« la disparition des lucioles ». Prison Sainte-Anne, Avignon jsuqu’au 25 nov. 2014

Kiki-Smith-«Girl with Globe» 1998

Kiki-Smith-«Girl with Globe»
1998

« Au début des années 60, à cause de la pollution atmosphérique, et surtout, à la campagne, à cause de la pollution de l’eau (fleuves d’azur et canaux limpides), les lucioles ont commencé à disparaître.
Cela a été un phénomène foudroyant et fulgurant. Après quelques années, il n’y avait plus de lucioles. (Aujourd’hui, c’est un souvenir quelque peu poignant du passé : un homme de naguère qui a un tel souvenir ne peut se retrouver jeune dans les nouveaux jeunes, et ne peut donc plus avoir les beaux regrets d’autrefois.) Ce « quelque chose » qui est intervenu il y a une dizaine d’années, nous l’appellerons donc la « disparition des lucioles 
». L’exposition part de ce constat poignant d’une disparition que Pasolini avait associé quelques mois avant sa mort en 1975, à la disparition du monde ancien. Les lucioles sont une métaphore d’une société révolue.  Elles sont des œuvres qui  éclairaient le monde tel un veilleur de nuit avec les derniers scintillements d’une civilisation, celle d’une culture qui, partout en Europe, allait être dévorée par La société du spectacle, La collection E. Righi et la collection Lambert s’associent pour que le visiteur vive une expérience dans le lieu chargé de mémoire de la Prison Ste Anne.  “Laissez tout espoir, vous qui entrez”, prévient un néon de Ross Sinclair reprenant une célèbre injonction de Dante. Il est question d’enfermement, mais aussi du temps qui passe, de la solitude et de l’amour, dans cette exposition marquante qui nous parle de notre époque. Pour que le dialogue attendu entre les œuvres et le bâtiment soit fort, producteur de sens, le parti pris a été de laisser en l’état la Prison Sainte-Anne. Chaque œuvre est exposée dans une cellule, comme si elle était cette luciole sur le point de disparaitre.

 

disparition des luciolesla disparition des lucioles. Ouvrage collectif éd. Actes sud

Le catalogue permet de poursuivre la réflexion sur quelques-uns des thèmes forts de l’exposition. La sensation de la temporalité d’abord : ce « Temps suspendu » est pesant dans les vidéos de G. de Cointet, ou dans les horloges annuelles de Boetti. Le thème est présent aussi dans les constellations de Kiefer qui font référence à un temps plus cosmologique. L’isolement est un aussi thème récurrent qui témoigne de l’univers carcéral. M. Fatmi filme un homme dormant, en référence au film « sleep » de Warhol, mais ici l’œuvre est inquiétante : ne pouvant filmer Rushdie qui se terre depuis 1988 et la parution des « versets sataniques », M. Fatmi montre un portrait quasi immobile. Il signifie combien le monde est devenu pour lui une véritable prison. La prison avait aussi sont quartier réservé aux femmes, qui présente quelques œuvres marquantes de Barbara Kruger, Jenny Holzer ou de Nan Goldin, et des œuvres de la collection Righi, deRoni Horn, Zoe Leonard, Joan Jonas et aussi Barbara Blum, TrishaDonnely, « Un chant d’amour », filmé par Jean Genet permet enfin d’évoquer la liberté retrouvée, par son érotisme intrigant. Les scènes d’une poésie sensuelle (l’amour à travers un mur avec une paille diffusant de la fumée de cigarette qu’on s’échange) alternent avec des scènes violentes entre un maton voyeur et des prisonniers condamnés à subir ses humiliations.
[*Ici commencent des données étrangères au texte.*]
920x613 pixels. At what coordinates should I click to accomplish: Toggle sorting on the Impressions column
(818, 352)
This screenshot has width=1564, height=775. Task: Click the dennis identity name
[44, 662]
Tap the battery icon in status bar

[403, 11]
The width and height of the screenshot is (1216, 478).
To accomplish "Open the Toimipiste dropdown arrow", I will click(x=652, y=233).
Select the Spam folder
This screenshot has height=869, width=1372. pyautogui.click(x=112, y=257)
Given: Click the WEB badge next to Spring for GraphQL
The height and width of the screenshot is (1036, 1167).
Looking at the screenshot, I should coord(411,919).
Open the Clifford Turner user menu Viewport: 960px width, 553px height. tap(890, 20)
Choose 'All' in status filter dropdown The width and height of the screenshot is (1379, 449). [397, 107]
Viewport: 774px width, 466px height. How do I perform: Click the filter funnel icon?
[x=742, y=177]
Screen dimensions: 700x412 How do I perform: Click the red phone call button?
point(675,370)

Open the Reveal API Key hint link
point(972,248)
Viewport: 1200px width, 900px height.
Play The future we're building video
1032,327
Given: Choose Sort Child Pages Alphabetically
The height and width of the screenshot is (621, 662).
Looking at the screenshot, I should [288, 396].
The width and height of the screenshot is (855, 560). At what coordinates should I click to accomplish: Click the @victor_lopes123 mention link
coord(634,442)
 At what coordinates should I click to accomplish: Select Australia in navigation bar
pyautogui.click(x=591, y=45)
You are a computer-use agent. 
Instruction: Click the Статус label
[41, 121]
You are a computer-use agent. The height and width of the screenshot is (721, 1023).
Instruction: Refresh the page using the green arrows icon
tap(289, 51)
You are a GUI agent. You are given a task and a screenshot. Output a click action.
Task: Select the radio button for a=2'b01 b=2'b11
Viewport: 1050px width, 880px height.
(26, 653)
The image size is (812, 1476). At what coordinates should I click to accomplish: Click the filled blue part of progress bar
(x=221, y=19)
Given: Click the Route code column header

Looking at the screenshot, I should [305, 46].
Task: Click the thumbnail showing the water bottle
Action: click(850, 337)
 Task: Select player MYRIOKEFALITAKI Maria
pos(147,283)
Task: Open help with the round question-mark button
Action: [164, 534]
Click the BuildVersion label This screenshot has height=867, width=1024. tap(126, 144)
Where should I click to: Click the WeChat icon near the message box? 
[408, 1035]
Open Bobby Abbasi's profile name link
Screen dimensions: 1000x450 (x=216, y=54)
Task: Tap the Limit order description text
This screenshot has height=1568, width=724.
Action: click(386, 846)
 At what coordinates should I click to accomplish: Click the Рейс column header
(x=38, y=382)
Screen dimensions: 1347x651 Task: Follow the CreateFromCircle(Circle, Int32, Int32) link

L’ouvrageréunit aussi quelques textes marquants comme « lumière contre lumière » de G. Didi-Huberman. Le philosophe s’interroge ici sur la possibilité de faire apparaître une œuvre d’art. Quelle lumière est nécessaire pour faire advenir une œuvre ? Qui plus est lorsqu’il s’agit de montrer les œuvres dans une prison comme ici. L’auteur parle ici d’une « lumière dialectique » tant il s’agit de « manifester l’infâme dans le fameux », comme dans la plupart des œuvres d’art véritables. Il faut que l’œuvre advienne sans pour autant gommer le caractère infâme de la prison. Didi-Huberman convoque alors les photographies de Boiffard ou les textes de Dali qui nous perdent sans cesse entre un aspect concret et l’irréel, entre l’informe et le sublime aussi. Sur la prison elle-même, le  texte de Sylvestre Clap raconte son histoire, pendant que P. Artières s’intéresse aux paroles interdites entre les détenus.  Les mots étaient hurlés, murmurés ou gravés sur les murs, et disent toute la révolte, la solitude et l’espoir dont la prison continue à témoigner.